Abstract Background Immune checkpoint inhibitors (ICIs) offer durable progression-free survival (PFS) benefit in a subset of patients with advanced non-small cell lung cancer (NSCLC). However, the predictors of long-term PFS (LTPFS) remain unclear. Methods Advanced NSCLC patients receiving first-line ICIs monotherapy at Guangdong Lung Cancer Institute between December 2017 and August 2022 were identified. Predictive value of different characteristics was evaluated in LTPFS (PFS ≥ 24 months) compared with short-term PFS (STPFS, PFS ≤ 3 months). Circulating cytokine levels were evaluated in paired peripheral blood samples collected before and after ICIs treatment. Results Among 202 patients identified and 171 included (median follow-up: 41.0 months), 44 (25.7%) experienced LTPFS, associated with a 5-year overall survival (OS) rate of 81.2%. Squamous NSCLC, intermediate or poor lung immune prognostic index (LIPI) score, and liver metastases, were negatively associated with LTPFS. High tumor mutational burden (TMB, ≥ 10 mutations/megabase) was enriched in LTPFS compared to STPFS (P = 0.002). Patients with both high TMB and PD-L1 demonstrated the greatest survival benefit from first-line ICIs monotherapy (median PFS: 24.5 months, median OS: 67.0 months).
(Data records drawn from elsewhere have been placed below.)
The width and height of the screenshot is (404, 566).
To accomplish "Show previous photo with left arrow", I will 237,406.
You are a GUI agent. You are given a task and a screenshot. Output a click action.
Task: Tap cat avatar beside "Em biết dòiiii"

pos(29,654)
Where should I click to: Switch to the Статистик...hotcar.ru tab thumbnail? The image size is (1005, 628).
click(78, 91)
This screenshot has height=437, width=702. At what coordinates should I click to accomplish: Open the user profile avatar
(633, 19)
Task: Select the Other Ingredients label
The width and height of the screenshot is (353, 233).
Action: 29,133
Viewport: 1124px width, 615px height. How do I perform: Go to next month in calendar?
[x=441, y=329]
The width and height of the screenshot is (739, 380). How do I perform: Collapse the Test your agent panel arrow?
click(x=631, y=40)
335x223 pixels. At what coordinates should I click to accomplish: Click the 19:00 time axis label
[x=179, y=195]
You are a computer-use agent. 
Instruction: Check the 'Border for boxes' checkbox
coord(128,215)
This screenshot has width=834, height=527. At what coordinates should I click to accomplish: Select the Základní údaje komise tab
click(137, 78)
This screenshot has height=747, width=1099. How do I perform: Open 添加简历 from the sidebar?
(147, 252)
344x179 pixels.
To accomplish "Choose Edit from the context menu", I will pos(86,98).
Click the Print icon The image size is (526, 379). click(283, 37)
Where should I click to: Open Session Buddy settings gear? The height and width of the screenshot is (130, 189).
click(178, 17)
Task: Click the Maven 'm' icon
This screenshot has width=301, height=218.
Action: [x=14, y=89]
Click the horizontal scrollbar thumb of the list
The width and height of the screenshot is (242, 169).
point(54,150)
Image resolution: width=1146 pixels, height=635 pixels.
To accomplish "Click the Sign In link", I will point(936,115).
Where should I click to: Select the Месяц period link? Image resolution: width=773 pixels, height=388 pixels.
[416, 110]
Thirty-eight peripheral blood samples were collected before and after ICIs treatment from 10 patients with LTPFS and 9 with STPFS, which revealed increased CCL11 (P = 0.013) and decreased IL1RA (P = 0.001) and IL17A (P = 0.003) levels in LTPFS after ICIs treatment. Conclusion Distinct clinical characteristics, including TMB, PD-L1, pathologic subtypes, LIPI score, number of organs involved, metastatic sites, and dynamic circulating cytokines profile features, can distinguish NSCLC patients achieving LTPFS from those with STPFS following first-line ICIs monotherapy.